DATA SCIENCE SKILLS THAT MATTER

Our group embarked on the quest to find an answer to the title question. Our approach consisted of trying to identify the terms that are commonly tagged along with the Twitter handle #Datascience. This provides the keywords that are most often associated with ‘data science’. The top 20 de-duped keywords will serve as a dictionary for the analysis. It is important to note that, these keywords may not be used in professional job listings. To validate the findings from Twitter, professional job listing sites in the US such as LinkedIn and Indeed will be used.

Twitter

Twitter headquarters

Twitter is a social network founded in 2006, it has over 325 million members and serves as a barometer of public opinion. Social media has played a fundamental role in the social activism of the 21st century. Nevertheless, people share their opinions and connect in a wide range of areas including careers. Is precisely this fact that motivated us to treat Twitter as a barometer for what hashtags people associate most commonly to Data Science.

Getting Twitter Data

To have access to the Twitter data, we used the twitteR package. An API account and app had to be created to be able to access Twitter’s API. After connecting to twitter, we asked for the top 1000 tweets containing the hashtag #DataScience. We extracted the words from these tweets and got 5200 words. If we group and count the words that are repeated we get about 493 words.

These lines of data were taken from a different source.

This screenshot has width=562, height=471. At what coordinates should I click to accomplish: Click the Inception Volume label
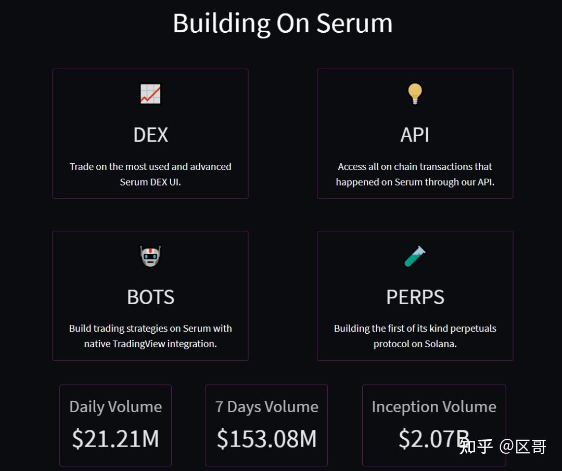(434, 407)
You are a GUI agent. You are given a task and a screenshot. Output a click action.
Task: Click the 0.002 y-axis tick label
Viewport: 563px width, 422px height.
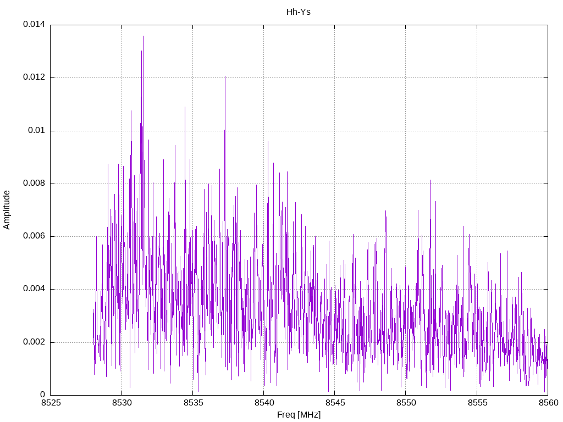click(34, 342)
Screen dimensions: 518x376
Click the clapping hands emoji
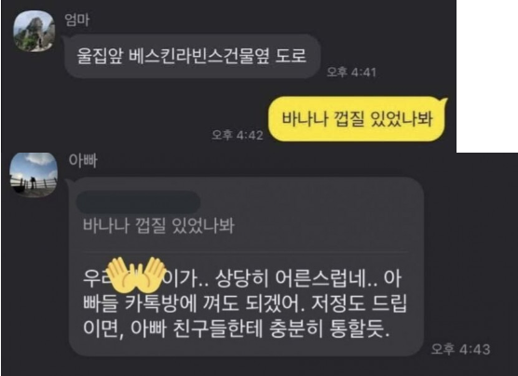(x=136, y=275)
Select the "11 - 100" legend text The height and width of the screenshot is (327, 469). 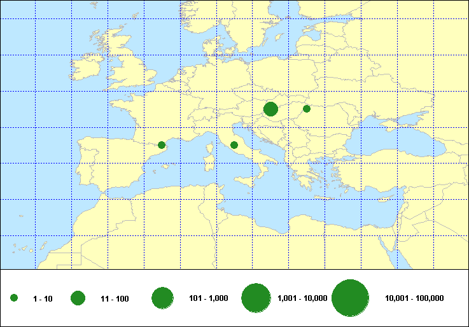[115, 298]
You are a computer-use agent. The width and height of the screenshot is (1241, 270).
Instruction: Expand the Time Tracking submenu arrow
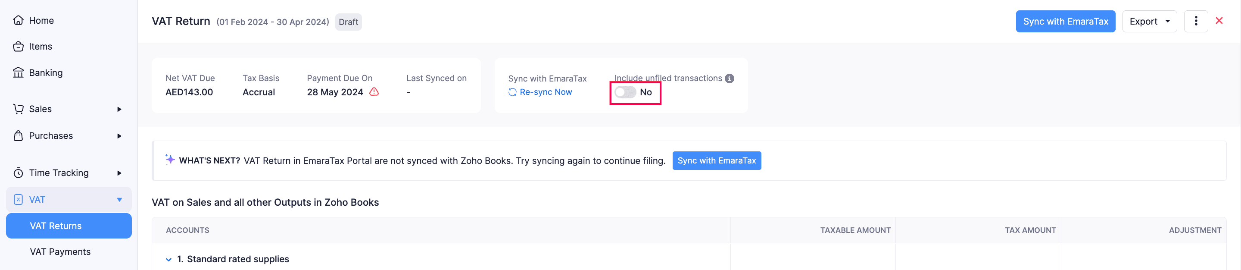(119, 173)
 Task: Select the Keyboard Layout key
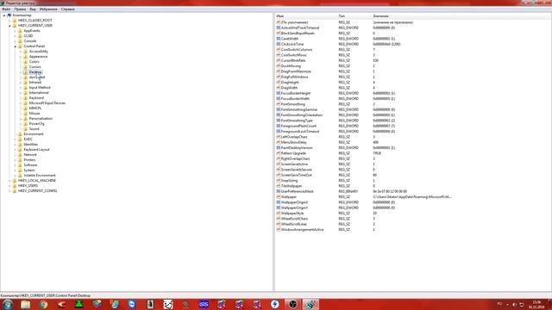tap(36, 150)
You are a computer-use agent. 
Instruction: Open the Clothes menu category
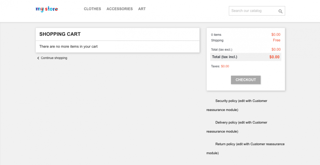[x=92, y=9]
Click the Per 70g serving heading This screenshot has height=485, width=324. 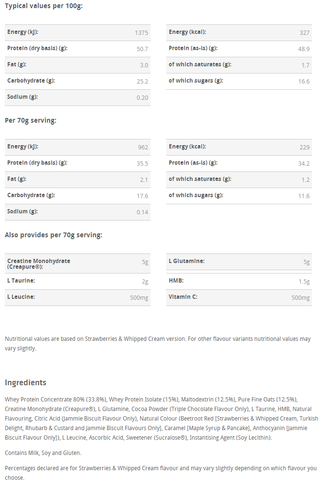point(31,121)
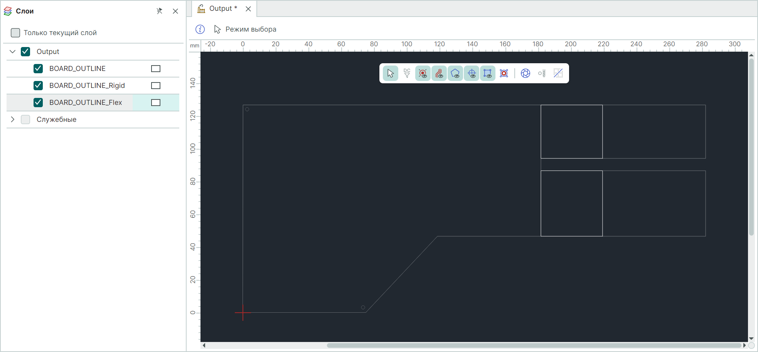Toggle crosshair target visibility icon

(x=472, y=73)
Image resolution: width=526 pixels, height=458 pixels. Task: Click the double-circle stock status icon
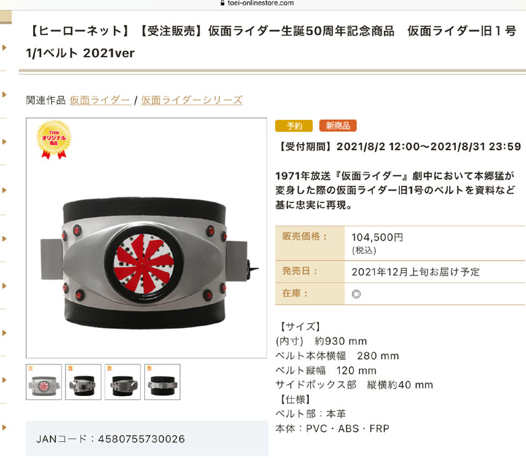coord(356,294)
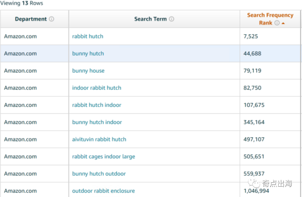Click info icon next to Search Frequency Rank

(277, 23)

## `summarise()` ungrouping output (override with `.groups` argument)
word word_count
AI 365
BigData 345
MachineLearning 284
IoT 252
Analytics 242
Python 212

Visualizing Common words

count_word_cut<-count_word%>%
  filter(word_count>20)

ggplot(count_word_cut, mapping=aes(x=reorder(word,word_count),y=word_count))+
  geom_bar(stat="identity")+
  coord_flip() +
  labs(title="Twitter Scrape for hashtags when #DataScience is Used",x="hashtags", y="count")